China Amends One-Child Policy to Forced Abortion of Third Baby

Wu Tingting (L) pushes a stroller carrying her 1-year-old daughter, as she shops for morning groceries in a residential suburb of Zhuhai, close to the Pearl River, in southern China, October 30, 2015. China has unwound its one-child policy, for decades a symbol of invasive and coercive government planning, but the shift has been met with a disinterested shrug from many younger couples. |

China's Communist Party has decided to abolish its decades-long, draconian one-child policy, according to State media, which also said that couples will be allowed to have two children. Women will still be forced to abort all subsequent pregnancies, however.

"The change of policy is intended to balance population development and address the challenge of an ageing population," the ruling party said while announcing the plan at a Central Committee meeting Thursday, the State-controlled Xinhua new agency reported.

A final plan will be ratified by the annual session of China's top legislature in March, it added.

The one-child policy, which was implemented in 1979 for economic reasons and involves fines, forced abortions and loss of employment, has resulted in an estimated reduction of some 400 million people in China.

Abortions in China
Xiao Hong, a young Chinese surrogate mother who said she was forced into an abortion by district family planning officers in Guangzhou, displays the scar on her pregnant abdomen where she said she was injected with a drug on Feb. 28, 2009. |

While the regime later relaxed the policy for some areas and ethnic groups in December 2013, only 1.1 million of the 11 million couples eligible for a second child applied for permission, a fact that suggests that having a single child may have become a social norm.

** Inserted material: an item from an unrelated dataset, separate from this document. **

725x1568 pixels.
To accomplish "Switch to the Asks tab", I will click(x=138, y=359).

White House Press Secretary Josh Earnest called the policy change a "positive step," while maintaining that "we also look forward to the day when birth limits are abandoned altogether."

"The United States in our work around the world continues to oppose coercive birth limitation policies, including things liked forced abortion and sterilization. This would fall in the category of policies that are directly related to universal human rights," he said.

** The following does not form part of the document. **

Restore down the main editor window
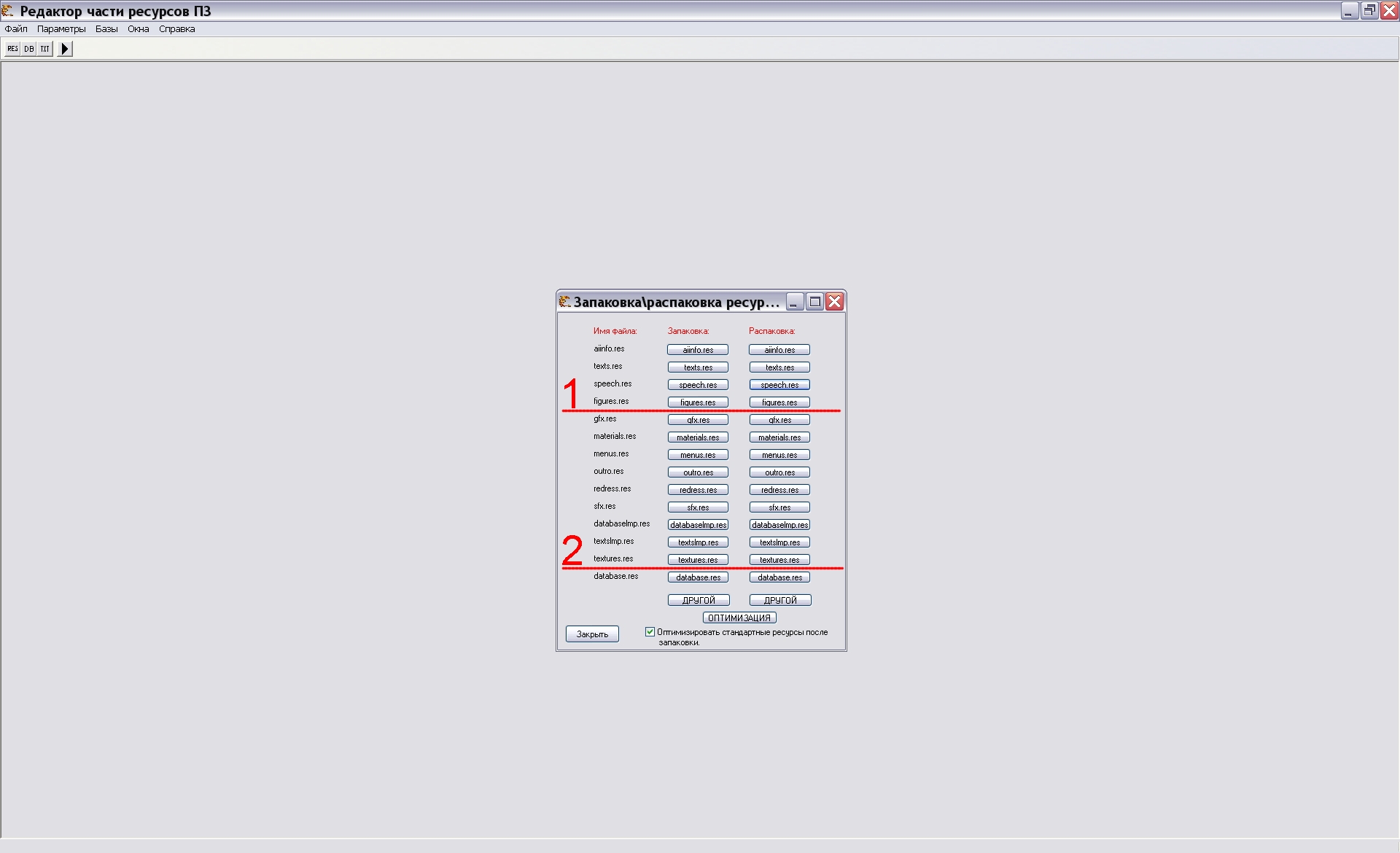 1369,10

Human rights groups also said the regime will still control couples' choice of having children even through its amended policy. "As long as the quotas and system of surveillance remains, women still do not enjoy reproductive rights," Maya Wang of Human Rights Watch told Agence France Presse.

Penny Nance, CEO and President of Concerned Women for America, criticized China's communist rulers for similar reasons.

"How pathetic that the authoritarian Communist regime in China thinks they deserve a pat on the back for magnanimously 'allowing' women to give birth to two instead of one child. This goes to the very heart of individual liberty," Nance said in a statement shared with The Christian Post.

"China continues to oppress women through forced abortion and other human rights violations. Chinese data show an average of 35,000 abortions are performed per day and according to Steven Mosher, president of Population Research Institute, most of the millions of abortions carried out in China are done forcibly," she added.

Nance urged the U.S. State Department to press for reform in China "more forcefully."

"However, as the U.S.'s largest creditor, we clearly come at this from a point of weakness," she noted.

China had over 212 million people above the age of 60, and 137 million above 65, accounting for 15.5 percent and 10.1 percent of the population, respectively, according to official 2014 data. The country's labor force in 2012 reached a peak of 940 million, and decreased to 930 million in 2014. It is estimated that the labor force will decrease by about 29 million in the decade ending in 2020.